However, here's an interesting piece of output on the command you suggested:
https://gist.github.com/pbzona/5a5a856a3515b02131fd5dd31b9315f2

I've obfuscated the IP addresses, but I did confirm they match the private IPs of the Zookeeper nodes.

Unfortunately I've stopped and started the clusters so many times that I can't recall every action I took. While trying to resolve the problem, I've always shut down the Storm cluster prior to the Zookeeper cluster (per the guide) and any configuration changes on the cluster nodes have been made only to storm.yaml and zoo.cfg respectively. These are now returned to their default values.

One thing that stands out, and I suspect this might be the problem, is that zk-cluster1-whitelist.ipsets was not created upon creating the cluster, and I had to copy it from zk-cluster-example-whitelist.ipsets manually. I did not make any changes after copying it, aside from changing the hostnames (zk-cluster-example-wl to zk-cluster1). This should have been created with the cluster, correct? If so, it's possible that I missed a step or failed to fill in an image variable, so we can probably attribute that to user error.

Here are my .ipsets and .info files:
https://gist.github.com/pbzona/13666643c3eb3c51b508db4c14e073e0
https://gist.github.com/pbzona/dc70de2c531a0bcc5925dd0bccd4c4cc

I should mention that the .info file was named zk-cluster-example.info rather than zk-cluster1.info. Is this expected?

@pathbreak
Copy link
Copy Markdown
Contributor Author

pathbreak commented Aug 17, 2016

@pbzona Thank you very much for those details and observations, because they helped me realize the root cause of all the zookeeper failures is buggy cluster name handling in my scripts.

Many areas in the scripts are assuming that the values of CLUSTER_NAME variables in conf files and the cluster directory name are same (example: if CLUSTER_NAME is "zk-cluster-example", directory should be "/zk-cluster-example/"), but this is not enforced in the scripts nor in the default values nor made clear in my article. This mismatch leads to those file not found errors, because it's expecting to find those files under a "./CLUSTER_NAME/" directory but that directory is named something else.

I remember I had to change cluster name handling at one point because the same name is used for ipsets, but ipset imposed some restrictions on names. It looks like these bugs have originated at that point in time. Since I was in the habit of always setting CLUSTER_NAME to directory name, I failed to discover this bug (a good example of being too familiar with one's own code while testing 😃 ).

One possible solution I can think of that doesn't require changing the article is to impose those name restrictions at the very start when creating new cluster conf directory, and use directory name as cluster name. However, I'll have to analyze the code to make sure it doesn't impact something else and impose too many changes in the article.

For now, I think you have two options to proceed in a way that this does not become a recurring blocker for further testing:

  • change the CLUSTER_NAME variables of both ZK and Storm clusters to match their respective directories, change all the filenames to start with that CLUSTER_NAME, and change their contents using "sed" to replace "storm-cluster-example/zk-cluster-example" with "storm-cluster1/zk-cluster1".
  • or probably easier is to simply recreate both clusters freshly and change CLUSTER_NAME to match their directory names.

@pbzona
Copy link
Copy Markdown
Contributor

pbzona commented Aug 18, 2016

@pathbreak Thanks for taking a look, that explains a lot!

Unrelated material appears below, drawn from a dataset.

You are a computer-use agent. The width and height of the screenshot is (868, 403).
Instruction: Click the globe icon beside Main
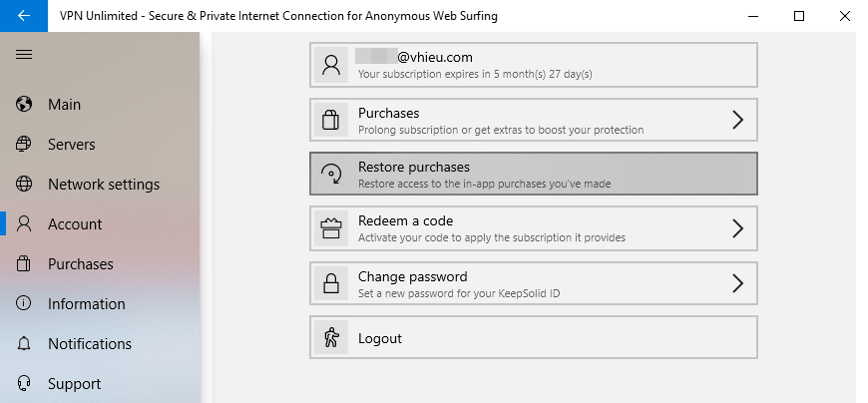point(24,104)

So if I recreate the clusters, I should to use the default zk-cluster-example and storm-cluster-example as the cluster names? I'll give that a try and let you know if I encounter any errors.

@pathbreak
Copy link
Copy Markdown
Contributor Author

The directory name given with "... new-cluster-conf DIRECTORY_NAME" and the value of CLUSTER_NAME should be same. If both are "zk-cluster-example" or "storm-cluster-example" it'll work. Any name should be <= 25 characters (due to ipset restrictions).

@pbzona
Copy link
Copy Markdown
Contributor

pbzona commented Aug 19, 2016

@pathbreak I tried naming the clusters after the default filenames as a workaround (zk-cluster-example and storm-cluster-example) and I'm receiving a 503 Service Unavailable. After checking the status of the hosts in each cluster, I discovered that Nimbus failed to start properly.

Once I started Nimbus manually, I was still receiving a 503 response. Going back to when I brought up the Storm cluster initially, it doesn't appear Nimbus started properly then either. I ignored it at the time, since the output indicated that this was not necessarily an error.

After doing some digging in nimbus.log I failed to see any lines indicating that it connected properly to the client node (I don't know what this would look like, but it was easy to spot where Zookeeper connections were formed). It appears that the client node only has active connections on ports 80 and 22.

The Nimbus node only has active connections on ports 22 and 6627 (java, I'm assuming this is Zookeeper).

I ran the checks you mentioned above to check the status of the other cluster nodes, so I am pretty sure it's Nimbus causing the issue now. I'm not sure when and how it forms the connection to the client node, and I am thinking this is probably where the issue is since the Zookeeper->Nimbus and browser->client node connections seem okay. Any suggestions?

EDIT: When checking the health of the cluster hosts, I performed the checks you mentioned previously. Everything looked normal, and it seems that renaming the clusters did in fact resolve the ipsets issue I was having before.

I've tried restarting Nimbus via supervisorctl restart storm-nimbus. It reestablishes its connection with Zookeeper just fine, but not with the client node.

And now it seems the browser->client may not be fine after all. Pings sent to the client's public IP are timing out. A traceroute shows 100% packet lost at the Storm client. Sorry for so many edits, this should be my last one until I hear back.

@pbzona
Copy link
Copy Markdown
Contributor

pbzona commented Aug 19, 2016

@pathbreak I've found the source of the issue: the Storm UI was not starting on the client node (I should have thought to check for this in the running processes, but didn't expect it would be separate from Apache). I had to call the storm ui method manually to get the UI to serve properly. This was unexpected since it was partially loading with my last configuration, although it was throwing an error.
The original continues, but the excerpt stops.